19 November 2010

Australian minerals and energy sector buoyed by increasing demand

Economies such as Brazil, Russia, India and China may be battling it out between themselves to claim victory as a leading growth region but, according to a report by the Australian Bureau of Agriculture and Resource Economics and the Bureau of Rural Sciences (Abare-BRS), Australia remains a prime investment destination with the value of domestic minerals and energy projects at an advanced stage of development rising to a record high of AUD 133 billion at the end of October 2010.

The AUD 133 billion-investment covers 72 advanced stage projects – either under construction or committed. Of these 26 were energy developments, 25 were mineral prospects, 15 were related infrastructure projects and the remaining six were minerals and energy processing projects.

This 21 per cent hike in capital expenditure from AUD 110 billion in April 2010 will not come as a surprise to those in the know, after all, it should reflect expectations of increasing demand for mineral and energy commodities in the medium and long term, bureau deputy executive director Paul Morris revealed in a statement this week.

It makes sense when put in context; countries such as India and China demand mineral and energy commodities in order to fuel growth. Companies investing in Australia today are targeting these markets, taking advantage of their hunger to develop.

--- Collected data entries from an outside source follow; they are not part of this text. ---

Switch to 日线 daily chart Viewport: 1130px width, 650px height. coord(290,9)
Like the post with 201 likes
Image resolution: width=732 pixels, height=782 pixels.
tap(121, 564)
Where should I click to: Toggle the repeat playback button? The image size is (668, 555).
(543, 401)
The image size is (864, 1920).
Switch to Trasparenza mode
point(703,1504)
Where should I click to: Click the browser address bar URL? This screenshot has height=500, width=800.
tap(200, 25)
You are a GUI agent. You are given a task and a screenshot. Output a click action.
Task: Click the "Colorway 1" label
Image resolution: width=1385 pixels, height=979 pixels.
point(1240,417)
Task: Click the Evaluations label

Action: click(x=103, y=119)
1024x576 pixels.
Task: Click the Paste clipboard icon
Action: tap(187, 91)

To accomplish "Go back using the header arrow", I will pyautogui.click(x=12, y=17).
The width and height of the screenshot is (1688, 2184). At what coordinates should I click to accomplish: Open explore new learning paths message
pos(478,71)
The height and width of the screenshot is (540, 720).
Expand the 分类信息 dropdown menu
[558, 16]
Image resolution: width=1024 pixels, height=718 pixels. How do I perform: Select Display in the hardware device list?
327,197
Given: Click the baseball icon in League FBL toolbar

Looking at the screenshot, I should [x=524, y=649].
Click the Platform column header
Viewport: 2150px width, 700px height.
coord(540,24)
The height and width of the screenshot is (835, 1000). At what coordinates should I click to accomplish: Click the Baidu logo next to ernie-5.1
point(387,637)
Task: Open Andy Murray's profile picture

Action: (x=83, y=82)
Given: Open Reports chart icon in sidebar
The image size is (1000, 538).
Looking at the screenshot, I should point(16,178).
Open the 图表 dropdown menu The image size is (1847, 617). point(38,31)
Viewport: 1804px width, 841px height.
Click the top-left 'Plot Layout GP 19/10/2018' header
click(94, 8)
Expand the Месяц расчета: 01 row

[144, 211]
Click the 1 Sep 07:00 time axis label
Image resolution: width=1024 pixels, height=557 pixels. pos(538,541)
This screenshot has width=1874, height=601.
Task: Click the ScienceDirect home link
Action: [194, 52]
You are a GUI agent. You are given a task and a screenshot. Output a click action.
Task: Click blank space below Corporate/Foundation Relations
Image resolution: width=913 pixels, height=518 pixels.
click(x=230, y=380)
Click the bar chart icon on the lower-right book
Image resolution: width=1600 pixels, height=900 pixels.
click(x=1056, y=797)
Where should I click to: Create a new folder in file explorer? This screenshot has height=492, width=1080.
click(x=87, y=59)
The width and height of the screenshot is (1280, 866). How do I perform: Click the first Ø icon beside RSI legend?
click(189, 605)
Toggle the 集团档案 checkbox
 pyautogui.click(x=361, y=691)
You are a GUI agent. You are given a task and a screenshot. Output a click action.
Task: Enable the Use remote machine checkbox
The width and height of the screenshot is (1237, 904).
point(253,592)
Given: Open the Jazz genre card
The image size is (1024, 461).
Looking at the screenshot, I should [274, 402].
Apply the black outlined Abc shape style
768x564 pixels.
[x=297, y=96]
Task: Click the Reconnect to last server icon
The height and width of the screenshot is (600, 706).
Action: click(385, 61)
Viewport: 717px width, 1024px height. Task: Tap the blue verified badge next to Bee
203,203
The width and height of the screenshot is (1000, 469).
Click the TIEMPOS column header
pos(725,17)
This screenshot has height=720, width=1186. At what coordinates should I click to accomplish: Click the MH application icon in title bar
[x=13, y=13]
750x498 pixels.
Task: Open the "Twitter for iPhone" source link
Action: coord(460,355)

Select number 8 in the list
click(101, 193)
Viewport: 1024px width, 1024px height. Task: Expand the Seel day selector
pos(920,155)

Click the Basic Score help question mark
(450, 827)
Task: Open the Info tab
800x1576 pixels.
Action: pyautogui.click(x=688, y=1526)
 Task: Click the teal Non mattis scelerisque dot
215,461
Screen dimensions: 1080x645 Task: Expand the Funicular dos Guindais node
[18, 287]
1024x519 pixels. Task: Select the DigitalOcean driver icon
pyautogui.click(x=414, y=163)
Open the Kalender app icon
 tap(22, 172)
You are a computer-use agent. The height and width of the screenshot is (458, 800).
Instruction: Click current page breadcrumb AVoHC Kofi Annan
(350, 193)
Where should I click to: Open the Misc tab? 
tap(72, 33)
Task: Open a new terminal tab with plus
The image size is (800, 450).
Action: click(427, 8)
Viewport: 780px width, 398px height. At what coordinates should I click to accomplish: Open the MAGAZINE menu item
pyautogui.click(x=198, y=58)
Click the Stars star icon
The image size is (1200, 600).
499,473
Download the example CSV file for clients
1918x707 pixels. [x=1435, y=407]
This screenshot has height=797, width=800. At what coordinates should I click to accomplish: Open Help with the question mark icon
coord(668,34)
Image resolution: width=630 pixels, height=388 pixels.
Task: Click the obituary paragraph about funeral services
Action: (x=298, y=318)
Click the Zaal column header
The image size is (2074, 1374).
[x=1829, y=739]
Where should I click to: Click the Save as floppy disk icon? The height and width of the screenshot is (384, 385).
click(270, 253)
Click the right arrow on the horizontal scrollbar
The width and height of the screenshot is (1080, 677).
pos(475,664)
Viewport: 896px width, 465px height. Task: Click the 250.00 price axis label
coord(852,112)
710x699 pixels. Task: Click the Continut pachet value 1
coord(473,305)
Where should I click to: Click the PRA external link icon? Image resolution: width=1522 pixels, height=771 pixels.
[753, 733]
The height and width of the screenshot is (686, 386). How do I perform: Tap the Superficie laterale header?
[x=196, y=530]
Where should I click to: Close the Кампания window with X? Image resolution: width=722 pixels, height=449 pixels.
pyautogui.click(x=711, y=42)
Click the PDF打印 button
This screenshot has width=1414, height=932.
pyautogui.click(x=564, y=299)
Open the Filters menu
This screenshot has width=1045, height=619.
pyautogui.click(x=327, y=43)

Based on industry intentions surveyed in the June quarter of 2010, Australian Bureau of Statistics, cited by Abare-RBS, suggested new capital expenditure in the mining sector in 2010-11 could rise to around AUD 55 billion from a current level of AUD 35 billion. According to Abare-BRS, the 2009-10 result was the second highest on record and was 2.7 times the average annual expenditure of the past 30 years.

New capital expenditure – relating to spending on equipment, plant and assets in relation to mining or concentrating of ores and to spending on equipment, plant and assets for basic processing of mine output – provides an indication of the pace and scale of development in the Australian minerals and energy sector.

Commonwealth Securities economist Savanth Sebastian told the Sydney Morning Herald that the latest figures provided by Abare-RBS indicate a mining sector-led recovery. However, Sebastian noted the report comes while there is still ambiguity surrounding the Minerals Resource Rent Tax, a proposed levy on profits generated from the exploitation of non-renewable resources in Australia which is expected to be finalised next year.

He told the newspaper: "The one caveat on the sustained improvement in the mining states comes from the uncertainty surrounding the Mining Resources Rent Tax. The lack of certainty on the resource rent tax has the potential to stifle investment across the mining sector."

This levy, which was greeted by outrage in the resources sector, has not yet deterred investment in Australia and the record value of AUD 133 billion was buoyed, in part, by BG Group and Rio Tinto’s decision to proceed with planned developments; the former with a Queensland Curtis Island liquid natural gas facility and the latter with a commitment to expand its iron ore export capacity by 60 million tonnes over the next three years.